## EXERCISE:
Reply with the data below, repeated exactly in full.

## TASK DATA:
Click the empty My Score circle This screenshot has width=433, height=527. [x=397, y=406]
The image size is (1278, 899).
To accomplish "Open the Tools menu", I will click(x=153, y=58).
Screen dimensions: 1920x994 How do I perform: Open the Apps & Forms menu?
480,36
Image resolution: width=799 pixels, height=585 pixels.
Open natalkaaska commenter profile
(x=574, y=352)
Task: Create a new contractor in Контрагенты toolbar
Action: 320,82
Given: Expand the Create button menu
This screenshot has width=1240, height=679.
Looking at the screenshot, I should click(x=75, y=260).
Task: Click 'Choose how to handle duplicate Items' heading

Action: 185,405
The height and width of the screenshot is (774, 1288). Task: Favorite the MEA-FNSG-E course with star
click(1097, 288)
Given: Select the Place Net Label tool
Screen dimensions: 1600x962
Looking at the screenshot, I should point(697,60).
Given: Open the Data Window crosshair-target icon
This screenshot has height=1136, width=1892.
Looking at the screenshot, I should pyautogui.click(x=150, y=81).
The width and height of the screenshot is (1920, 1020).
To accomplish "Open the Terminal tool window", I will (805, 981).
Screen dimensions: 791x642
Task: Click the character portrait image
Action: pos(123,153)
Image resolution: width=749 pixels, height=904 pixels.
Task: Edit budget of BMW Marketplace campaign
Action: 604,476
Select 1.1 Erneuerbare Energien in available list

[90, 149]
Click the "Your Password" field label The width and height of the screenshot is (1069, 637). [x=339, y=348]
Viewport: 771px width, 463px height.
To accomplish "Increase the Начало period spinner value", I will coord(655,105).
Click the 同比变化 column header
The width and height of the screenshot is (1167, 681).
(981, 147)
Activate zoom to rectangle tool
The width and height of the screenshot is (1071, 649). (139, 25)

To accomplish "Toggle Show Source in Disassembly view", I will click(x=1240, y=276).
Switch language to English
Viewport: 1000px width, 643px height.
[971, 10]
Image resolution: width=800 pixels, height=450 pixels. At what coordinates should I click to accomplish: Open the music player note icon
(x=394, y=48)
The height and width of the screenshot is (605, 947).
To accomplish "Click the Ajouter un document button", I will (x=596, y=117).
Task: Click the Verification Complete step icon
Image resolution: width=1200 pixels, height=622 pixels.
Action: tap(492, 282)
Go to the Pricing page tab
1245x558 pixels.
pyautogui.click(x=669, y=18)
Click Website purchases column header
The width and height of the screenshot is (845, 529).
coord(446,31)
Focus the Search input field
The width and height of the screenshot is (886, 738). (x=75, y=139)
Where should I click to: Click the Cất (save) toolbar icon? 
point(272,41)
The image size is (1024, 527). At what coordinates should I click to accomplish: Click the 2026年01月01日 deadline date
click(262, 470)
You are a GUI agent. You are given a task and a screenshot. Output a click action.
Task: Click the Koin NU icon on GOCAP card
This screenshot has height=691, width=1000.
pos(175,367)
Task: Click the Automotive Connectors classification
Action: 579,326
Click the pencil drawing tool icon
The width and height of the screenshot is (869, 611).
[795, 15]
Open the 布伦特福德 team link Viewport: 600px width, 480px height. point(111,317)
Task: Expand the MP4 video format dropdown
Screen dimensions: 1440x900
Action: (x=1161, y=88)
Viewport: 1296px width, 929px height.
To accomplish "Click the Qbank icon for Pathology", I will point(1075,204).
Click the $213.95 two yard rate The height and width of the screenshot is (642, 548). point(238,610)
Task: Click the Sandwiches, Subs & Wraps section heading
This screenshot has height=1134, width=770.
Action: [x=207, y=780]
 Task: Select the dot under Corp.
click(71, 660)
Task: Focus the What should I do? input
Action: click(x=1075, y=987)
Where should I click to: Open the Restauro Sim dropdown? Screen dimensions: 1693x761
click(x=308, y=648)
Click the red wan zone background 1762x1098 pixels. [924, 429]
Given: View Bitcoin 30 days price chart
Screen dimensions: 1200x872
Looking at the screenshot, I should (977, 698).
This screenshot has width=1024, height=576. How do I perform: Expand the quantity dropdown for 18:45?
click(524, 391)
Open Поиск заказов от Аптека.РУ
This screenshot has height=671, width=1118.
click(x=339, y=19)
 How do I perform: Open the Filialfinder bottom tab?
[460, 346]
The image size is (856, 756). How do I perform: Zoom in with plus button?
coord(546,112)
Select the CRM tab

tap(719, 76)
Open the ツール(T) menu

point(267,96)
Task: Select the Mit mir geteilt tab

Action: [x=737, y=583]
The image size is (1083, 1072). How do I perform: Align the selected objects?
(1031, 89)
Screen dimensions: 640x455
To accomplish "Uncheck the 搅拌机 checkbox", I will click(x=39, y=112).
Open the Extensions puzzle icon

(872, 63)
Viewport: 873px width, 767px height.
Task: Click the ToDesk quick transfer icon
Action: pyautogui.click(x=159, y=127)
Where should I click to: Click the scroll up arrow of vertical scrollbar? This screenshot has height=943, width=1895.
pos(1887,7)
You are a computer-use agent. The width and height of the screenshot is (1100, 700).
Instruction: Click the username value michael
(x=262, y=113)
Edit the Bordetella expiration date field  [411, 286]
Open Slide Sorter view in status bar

## TASK ANSWER:
Click the empty My Score circle This screenshot has width=433, height=527. [x=397, y=406]
The image size is (1278, 899).
To accomplish "Open the Tools menu", I will click(x=153, y=58).
Screen dimensions: 1920x994 How do I perform: Open the Apps & Forms menu?
480,36
Image resolution: width=799 pixels, height=585 pixels.
Open natalkaaska commenter profile
(x=574, y=352)
Task: Create a new contractor in Контрагенты toolbar
Action: 320,82
Given: Expand the Create button menu
This screenshot has width=1240, height=679.
Looking at the screenshot, I should click(x=75, y=260).
Task: Click 'Choose how to handle duplicate Items' heading

Action: 185,405
The height and width of the screenshot is (774, 1288). Task: Favorite the MEA-FNSG-E course with star
click(1097, 288)
Given: Select the Place Net Label tool
Screen dimensions: 1600x962
Looking at the screenshot, I should point(697,60).
Given: Open the Data Window crosshair-target icon
This screenshot has height=1136, width=1892.
Looking at the screenshot, I should pyautogui.click(x=150, y=81).
The width and height of the screenshot is (1920, 1020).
To accomplish "Open the Terminal tool window", I will (805, 981).
Screen dimensions: 791x642
Task: Click the character portrait image
Action: pos(123,153)
Image resolution: width=749 pixels, height=904 pixels.
Task: Edit budget of BMW Marketplace campaign
Action: 604,476
Select 1.1 Erneuerbare Energien in available list

[90, 149]
Click the "Your Password" field label The width and height of the screenshot is (1069, 637). [x=339, y=348]
Viewport: 771px width, 463px height.
To accomplish "Increase the Начало period spinner value", I will coord(655,105).
Click the 同比变化 column header
The width and height of the screenshot is (1167, 681).
(981, 147)
Activate zoom to rectangle tool
The width and height of the screenshot is (1071, 649). (139, 25)

To accomplish "Toggle Show Source in Disassembly view", I will click(x=1240, y=276).
Switch language to English
Viewport: 1000px width, 643px height.
[971, 10]
Image resolution: width=800 pixels, height=450 pixels. At what coordinates should I click to accomplish: Open the music player note icon
(x=394, y=48)
The height and width of the screenshot is (605, 947).
To accomplish "Click the Ajouter un document button", I will (x=596, y=117).
Task: Click the Verification Complete step icon
Image resolution: width=1200 pixels, height=622 pixels.
Action: tap(492, 282)
Go to the Pricing page tab
1245x558 pixels.
pyautogui.click(x=669, y=18)
Click Website purchases column header
The width and height of the screenshot is (845, 529).
coord(446,31)
Focus the Search input field
The width and height of the screenshot is (886, 738). (x=75, y=139)
Where should I click to: Click the Cất (save) toolbar icon? 
point(272,41)
The image size is (1024, 527). At what coordinates should I click to accomplish: Click the 2026年01月01日 deadline date
click(262, 470)
You are a GUI agent. You are given a task and a screenshot. Output a click action.
Task: Click the Koin NU icon on GOCAP card
This screenshot has height=691, width=1000.
pos(175,367)
Task: Click the Automotive Connectors classification
Action: 579,326
Click the pencil drawing tool icon
The width and height of the screenshot is (869, 611).
[795, 15]
Open the 布伦特福德 team link Viewport: 600px width, 480px height. point(111,317)
Task: Expand the MP4 video format dropdown
Screen dimensions: 1440x900
Action: (x=1161, y=88)
Viewport: 1296px width, 929px height.
To accomplish "Click the Qbank icon for Pathology", I will point(1075,204).
Click the $213.95 two yard rate The height and width of the screenshot is (642, 548). point(238,610)
Task: Click the Sandwiches, Subs & Wraps section heading
This screenshot has height=1134, width=770.
Action: [x=207, y=780]
 Task: Select the dot under Corp.
click(71, 660)
Task: Focus the What should I do? input
Action: click(x=1075, y=987)
Where should I click to: Open the Restauro Sim dropdown? Screen dimensions: 1693x761
click(x=308, y=648)
Click the red wan zone background 1762x1098 pixels. [924, 429]
Given: View Bitcoin 30 days price chart
Screen dimensions: 1200x872
Looking at the screenshot, I should (977, 698).
This screenshot has width=1024, height=576. How do I perform: Expand the quantity dropdown for 18:45?
click(524, 391)
Open Поиск заказов от Аптека.РУ
This screenshot has height=671, width=1118.
click(x=339, y=19)
 How do I perform: Open the Filialfinder bottom tab?
[460, 346]
The image size is (856, 756). How do I perform: Zoom in with plus button?
coord(546,112)
Select the CRM tab

tap(719, 76)
Open the ツール(T) menu

point(267,96)
Task: Select the Mit mir geteilt tab

Action: [x=737, y=583]
The image size is (1083, 1072). How do I perform: Align the selected objects?
(1031, 89)
Screen dimensions: 640x455
To accomplish "Uncheck the 搅拌机 checkbox", I will click(x=39, y=112).
Open the Extensions puzzle icon

(872, 63)
Viewport: 873px width, 767px height.
Task: Click the ToDesk quick transfer icon
Action: pyautogui.click(x=159, y=127)
Where should I click to: Click the scroll up arrow of vertical scrollbar? This screenshot has height=943, width=1895.
pos(1887,7)
You are a computer-use agent. The width and height of the screenshot is (1100, 700).
Instruction: Click the username value michael
(x=262, y=113)
Edit the Bordetella expiration date field  [411, 286]
Open Slide Sorter view in status bar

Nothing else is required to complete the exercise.